# I used launch control and pissed myself laughing



## tokyogtr (Feb 14, 2008)

I'd love to hear from other owners who have used their launch control. Believe it or not I used it for the very first time today. 

OH

MY

GOD


I thought the acceleration was fine using just manual starts and had no idea the launch control could smack your head back so much. My passenger was speechless and just said "how the f*ck did you do that".

I got a tiny amount of spin from the rear wheels but once it bit oh shit did it bite. i had to stop again at traffic lights about 200 yards ahead and when the other people caught up they were all thumbs up and laughing.

This isn't a Nissan... 

It's like the pyramids, no one really knows how they did it...


----------



## Rich-GT (Apr 2, 2008)

Fantastic, really looking forward to this.  On a good launch my evo 6 would do a 1.7 sec 60ft time, which is about 0.8 G.

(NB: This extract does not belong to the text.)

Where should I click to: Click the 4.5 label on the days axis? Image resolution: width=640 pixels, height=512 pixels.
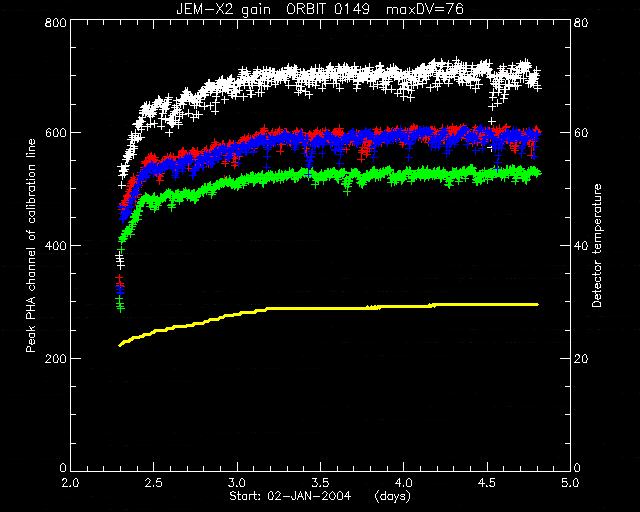click(x=487, y=483)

Always brought a smile to my face and looking forward to the GTR which will I think better this. Has anyone got a 60ft time?

Another question on Launch control. Are you able to engage Launch Control and then stage the car, hope this is the case, or does it have to be engaged after staging?


Rich


----------



## R35Bren (Apr 4, 2008)

I've read elsewhere that it can invalidate your warranty . . dont think I'll be able to resist though.

Wonder what sort of time the R35 can hit 60 without using launch?? 3.8??


----------



## tokyogtr (Feb 14, 2008)

a) does not invalidate warranty unless crashed during VDC being switched off (and they can tell from the data logging)

b) yes, you can stage the car, as i did, but very slowly.


----------



## R35Bren (Apr 4, 2008)

2nd gear must come up really quick . . says in the manual 35mph I suppose you have to be ready to pull back on that right paddle before you put it in the red. Cant wait to have my head slammed into my seat too. Nice party trick!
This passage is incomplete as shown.